Ik ben gevraagd in deze lezing ter ere van de Fryske gedeputeerde Anita Andriesen, iets te zeggen over de kwaliteit van werk en het belang van een krachtige vakbond, in Nederland, maar ook op Europees niveau en zelfs wereldwijd, via onze samenwerking met alle andere landen in het Internationaal Verbond van Vakverenigingen. Ik zal daar ook de verhouding tussen vakbeweging en politiek, en in het bijzonder de FNV en de PvdA bij betrekken. Anita Andriesen zou dat ook willen. Maar de beweging die nodig is om het neoliberale beleid te stoppen moet breder.

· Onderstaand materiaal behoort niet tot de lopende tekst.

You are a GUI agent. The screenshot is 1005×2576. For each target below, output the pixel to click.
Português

Het overheersende beeld is voor mij duidelijk: de kwaliteit van de arbeid staat op verschillende fronten sterk onder druk. Dus ook de kwaliteit van de samenleving. Er is sprake van een race to the bottom. Arbeidsvoorwaarden worden over een breed front slechter. Hoogopgeleide, schaarse werkkrachten kunnen goede voorwaarden eisen, maar dat geldt niet voor werknemers aan de onderkant van de arbeidsmarkt, en in toenemende mate ook niet voor de middenklasse. En ook niet voor zzp’ers die in een groot aantal gevallen gedwongen worden veel te lage tarieven te hanteren.
Ik heb er eerder al op gewezen dat de zelfstandigenaftrek niet gebruikt wordt waar die in de kern in de jaren zeventig voor bedoeld was. Die was bedoeld voor investeringen en scholing, voor verzekering tegen arbeidsongeschiktheid en de oude dag. Die aftrek wordt nu vooral gebruikt door werkgevers voor het drukken van de tarieven. Werkgevers en opdrachtgevers, en ja, ook verschillende overheden zoals Rijkswaterstaat en diverse gemeentes, denk aan de thuiszorg, sturen daar ook op.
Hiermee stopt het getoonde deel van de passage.